┌─ DATA TO PROCESS
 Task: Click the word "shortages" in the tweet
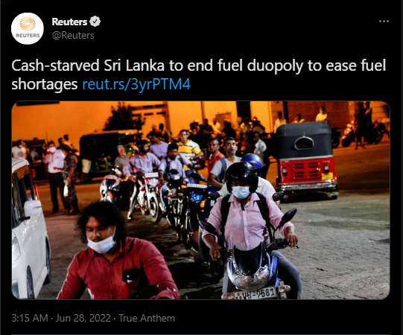point(45,84)
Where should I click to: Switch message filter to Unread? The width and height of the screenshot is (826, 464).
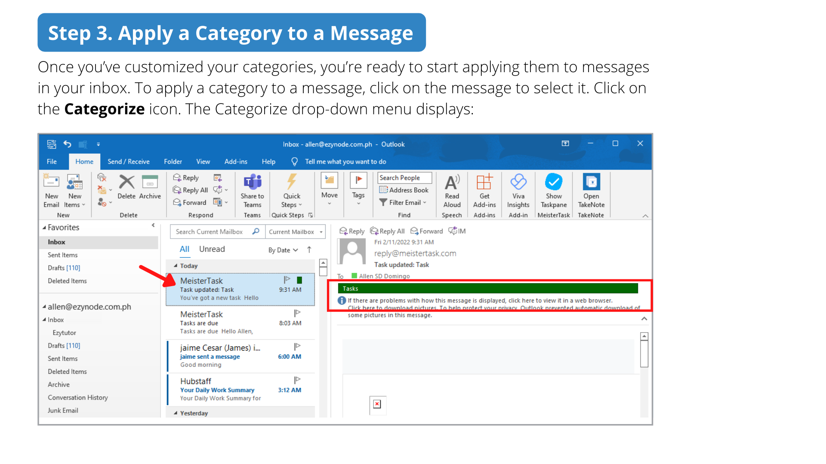212,249
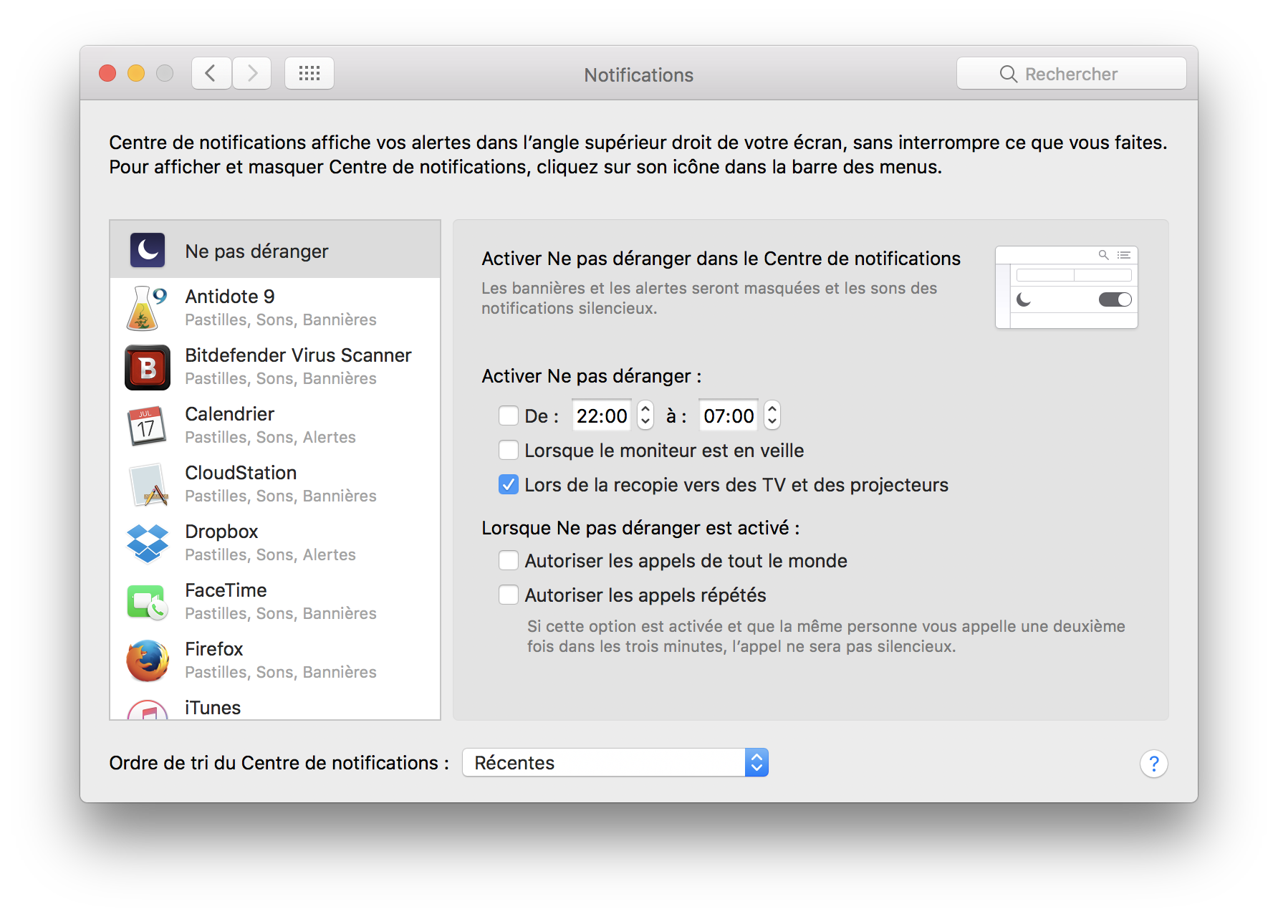The width and height of the screenshot is (1278, 917).
Task: Adjust the 22:00 start time stepper
Action: [x=645, y=415]
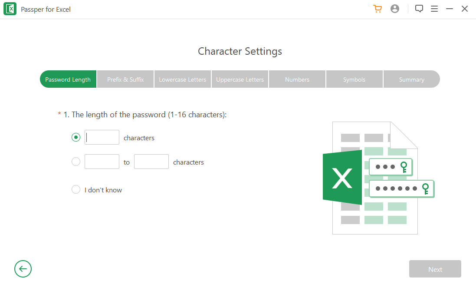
└─
WORK TO COMPLETE:
Copy the rows above word for word, leaving out the pictures.

TASK OUTPUT:
 Task: Click the word "shortages" in the tweet
point(45,84)
Where should I click to: Switch message filter to Unread? The width and height of the screenshot is (826, 464).
212,249
The width and height of the screenshot is (1278, 917).
Task: Adjust the 22:00 start time stepper
Action: [x=645, y=415]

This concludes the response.